PROVIDED PASSAGE:
..........

We are at a moment when it is vitally important to imagine and articulate what makes us human. The steady drumbeat of news about AI, about ever more competent models achieving unprecedented milestones, raises questions about what the role for humans will be in the not-so-distant future. We have seen similar moments before. For hundreds of years, automation has pushed people into new relations with technology, with work, and with each other. And scholars have long come up with different answers to explain the uniquely human contribution: e.g., mental versus manual labor, creativity versus rote work. But today’s technologists are tackling new terrain: the mechanization of human relationship.
Join us as the 2024–25 Cressman Lecturer Allison Pugh gives a talk titled “Re-imagining the Other/Ourselves: Finding the Human in the Age of AI” on Thursday, April 17, 2025 at 4 p.m. in the Knight Library Browsing Room. Based on five years of ethnographic research, Pugh offers a humanistic response to the rise of AI, one that probes the profound meaning of human connection, reckons with the challenges of seeing and being seen, and reimagines what we know of ourselves and others in light of the automation challenge.

..........

WORK TASK 1:
Answer these questions from the lecture announcement, one line each, marked to match:
(a) What new terrain are today's technologists tackling?
(b) In what room will the talk take place?
(c) How many years of ethnographic research is the talk based on?
WORK TASK 2: Continue the lecture announcement on finding the human in the age of AI from the point where it stops.
The records that come next have no connection to the lecture announcement.

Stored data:
..........

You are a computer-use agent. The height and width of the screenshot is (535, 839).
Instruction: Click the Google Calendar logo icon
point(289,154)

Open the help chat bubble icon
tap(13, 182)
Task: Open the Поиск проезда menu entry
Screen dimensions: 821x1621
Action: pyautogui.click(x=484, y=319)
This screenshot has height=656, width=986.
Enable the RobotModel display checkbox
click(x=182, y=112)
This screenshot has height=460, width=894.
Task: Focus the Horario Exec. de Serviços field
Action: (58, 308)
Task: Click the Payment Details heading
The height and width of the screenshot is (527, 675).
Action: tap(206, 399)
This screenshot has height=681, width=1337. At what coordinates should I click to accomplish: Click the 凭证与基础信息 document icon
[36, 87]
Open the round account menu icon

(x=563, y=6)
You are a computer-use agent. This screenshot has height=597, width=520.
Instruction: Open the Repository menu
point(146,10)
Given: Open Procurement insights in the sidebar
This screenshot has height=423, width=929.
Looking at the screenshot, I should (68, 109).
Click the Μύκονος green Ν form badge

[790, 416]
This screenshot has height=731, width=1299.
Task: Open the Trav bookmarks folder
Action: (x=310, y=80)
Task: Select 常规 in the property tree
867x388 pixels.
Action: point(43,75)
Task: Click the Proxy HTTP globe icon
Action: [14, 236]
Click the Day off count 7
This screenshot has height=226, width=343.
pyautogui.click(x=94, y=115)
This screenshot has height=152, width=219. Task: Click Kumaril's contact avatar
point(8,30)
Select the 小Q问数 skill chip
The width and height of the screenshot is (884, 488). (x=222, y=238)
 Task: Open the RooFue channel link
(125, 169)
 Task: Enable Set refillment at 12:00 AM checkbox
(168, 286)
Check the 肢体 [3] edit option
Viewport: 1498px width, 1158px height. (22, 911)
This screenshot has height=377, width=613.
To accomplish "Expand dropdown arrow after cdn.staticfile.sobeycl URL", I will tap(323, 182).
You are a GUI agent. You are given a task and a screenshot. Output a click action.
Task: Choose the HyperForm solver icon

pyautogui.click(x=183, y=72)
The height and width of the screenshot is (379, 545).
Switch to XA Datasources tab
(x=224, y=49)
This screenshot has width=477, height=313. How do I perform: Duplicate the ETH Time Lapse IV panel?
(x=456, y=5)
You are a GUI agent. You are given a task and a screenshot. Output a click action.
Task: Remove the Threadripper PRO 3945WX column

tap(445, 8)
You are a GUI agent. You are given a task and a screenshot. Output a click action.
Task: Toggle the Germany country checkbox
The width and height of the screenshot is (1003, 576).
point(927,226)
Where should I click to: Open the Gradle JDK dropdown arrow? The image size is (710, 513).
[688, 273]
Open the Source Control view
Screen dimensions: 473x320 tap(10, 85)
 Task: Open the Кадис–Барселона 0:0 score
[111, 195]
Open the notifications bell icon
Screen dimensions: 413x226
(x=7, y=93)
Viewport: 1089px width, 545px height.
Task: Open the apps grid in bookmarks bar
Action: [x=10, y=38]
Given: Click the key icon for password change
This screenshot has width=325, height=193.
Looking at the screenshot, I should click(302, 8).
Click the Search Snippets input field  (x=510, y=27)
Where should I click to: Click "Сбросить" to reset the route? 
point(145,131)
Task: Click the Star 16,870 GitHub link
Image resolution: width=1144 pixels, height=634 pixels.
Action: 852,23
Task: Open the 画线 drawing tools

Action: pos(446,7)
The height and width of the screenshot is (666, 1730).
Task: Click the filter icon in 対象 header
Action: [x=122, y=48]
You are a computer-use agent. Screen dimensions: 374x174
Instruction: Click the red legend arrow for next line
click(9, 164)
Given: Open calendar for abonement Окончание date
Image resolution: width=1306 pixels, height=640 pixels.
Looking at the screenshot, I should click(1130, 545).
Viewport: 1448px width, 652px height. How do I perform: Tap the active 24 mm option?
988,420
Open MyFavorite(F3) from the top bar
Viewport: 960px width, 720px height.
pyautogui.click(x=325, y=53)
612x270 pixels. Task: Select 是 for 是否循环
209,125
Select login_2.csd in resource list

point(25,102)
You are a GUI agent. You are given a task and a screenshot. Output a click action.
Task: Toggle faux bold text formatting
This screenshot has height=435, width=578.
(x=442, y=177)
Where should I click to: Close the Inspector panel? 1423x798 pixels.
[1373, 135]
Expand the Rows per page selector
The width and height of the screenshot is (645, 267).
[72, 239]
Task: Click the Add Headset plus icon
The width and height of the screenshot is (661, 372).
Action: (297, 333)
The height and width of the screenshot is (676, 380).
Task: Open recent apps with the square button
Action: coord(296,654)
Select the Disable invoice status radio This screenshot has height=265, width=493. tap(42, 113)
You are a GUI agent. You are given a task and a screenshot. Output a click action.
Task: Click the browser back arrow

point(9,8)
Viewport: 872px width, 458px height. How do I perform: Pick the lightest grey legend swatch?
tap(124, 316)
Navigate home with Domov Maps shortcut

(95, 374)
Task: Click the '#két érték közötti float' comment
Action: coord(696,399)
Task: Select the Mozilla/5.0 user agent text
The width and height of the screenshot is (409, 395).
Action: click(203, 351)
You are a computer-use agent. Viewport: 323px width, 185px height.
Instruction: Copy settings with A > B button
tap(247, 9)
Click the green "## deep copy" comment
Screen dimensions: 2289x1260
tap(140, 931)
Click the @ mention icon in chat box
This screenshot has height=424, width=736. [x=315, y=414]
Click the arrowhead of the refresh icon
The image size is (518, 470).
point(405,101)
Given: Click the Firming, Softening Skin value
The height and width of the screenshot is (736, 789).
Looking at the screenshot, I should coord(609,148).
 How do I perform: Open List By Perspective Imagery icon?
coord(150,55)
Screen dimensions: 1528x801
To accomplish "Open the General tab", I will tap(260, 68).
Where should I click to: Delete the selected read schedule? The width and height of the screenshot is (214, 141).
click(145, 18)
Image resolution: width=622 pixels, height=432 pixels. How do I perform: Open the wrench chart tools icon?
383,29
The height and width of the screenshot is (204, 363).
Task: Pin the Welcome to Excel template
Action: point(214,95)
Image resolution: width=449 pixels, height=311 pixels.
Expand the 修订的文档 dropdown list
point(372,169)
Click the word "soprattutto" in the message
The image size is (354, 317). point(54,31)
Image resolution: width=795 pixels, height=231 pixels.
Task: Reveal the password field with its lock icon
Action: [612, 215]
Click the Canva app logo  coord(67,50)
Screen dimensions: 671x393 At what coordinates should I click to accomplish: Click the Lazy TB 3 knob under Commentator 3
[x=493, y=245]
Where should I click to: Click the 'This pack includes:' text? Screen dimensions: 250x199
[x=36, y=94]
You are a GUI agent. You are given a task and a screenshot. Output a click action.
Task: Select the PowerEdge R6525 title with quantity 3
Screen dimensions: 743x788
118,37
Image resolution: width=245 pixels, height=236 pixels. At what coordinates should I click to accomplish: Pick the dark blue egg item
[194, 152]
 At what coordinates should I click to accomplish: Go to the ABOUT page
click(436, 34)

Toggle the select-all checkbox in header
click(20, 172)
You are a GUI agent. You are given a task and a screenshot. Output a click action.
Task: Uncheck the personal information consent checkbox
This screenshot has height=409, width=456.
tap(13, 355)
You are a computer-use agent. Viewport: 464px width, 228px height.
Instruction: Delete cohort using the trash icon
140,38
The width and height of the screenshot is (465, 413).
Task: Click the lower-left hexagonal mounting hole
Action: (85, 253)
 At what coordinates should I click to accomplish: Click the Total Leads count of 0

..........

TASK RESPONSE 1:
(a) The mechanization of human relationship.
(b) The Knight Library Browsing Room.
(c) Five years.

TASK RESPONSE 2:
Allison Pugh is a professor of Sociology at Johns Hopkins University. She writes about how people forge connections and find meaning and dignity at work and at home. In her latest book The Last Human Job: The Work of Connecting in a Disconnected World (2024), Pugh develops the concept of “connective labor,” the collaborative work of emotional recognition. This includes three key components—empathetic listening, emotion management, and the act of “witnessing,” in which one individual reflects what they have seen and heard. Drawing on years of interview and observational data, Pugh shows how in sectors like education, healthcare, and therapy, this work is increasingly systemized—a process that she argues makes it ripe for eventual mechanization. In the face of teacher shortages and hype around “chatbot therapists,” Pugh makes a case for connective labor’s value to society and the potential consequences for inequality should it become a scarce commodity.
In addition, Pugh is the author of The Tumbleweed Society: Working and Caring in an Age of Insecurity (2015), Longing and Belonging: Parents, Children, and Consumer Culture (2009), and an edited volume Beyond the Cubicle: Job Insecurity, Intimacy, and the Flexible Self(2016).
Pugh’s talk, part of this year’s “Re-imagine” series, is free and open to the public and will be livestreamed and recorded.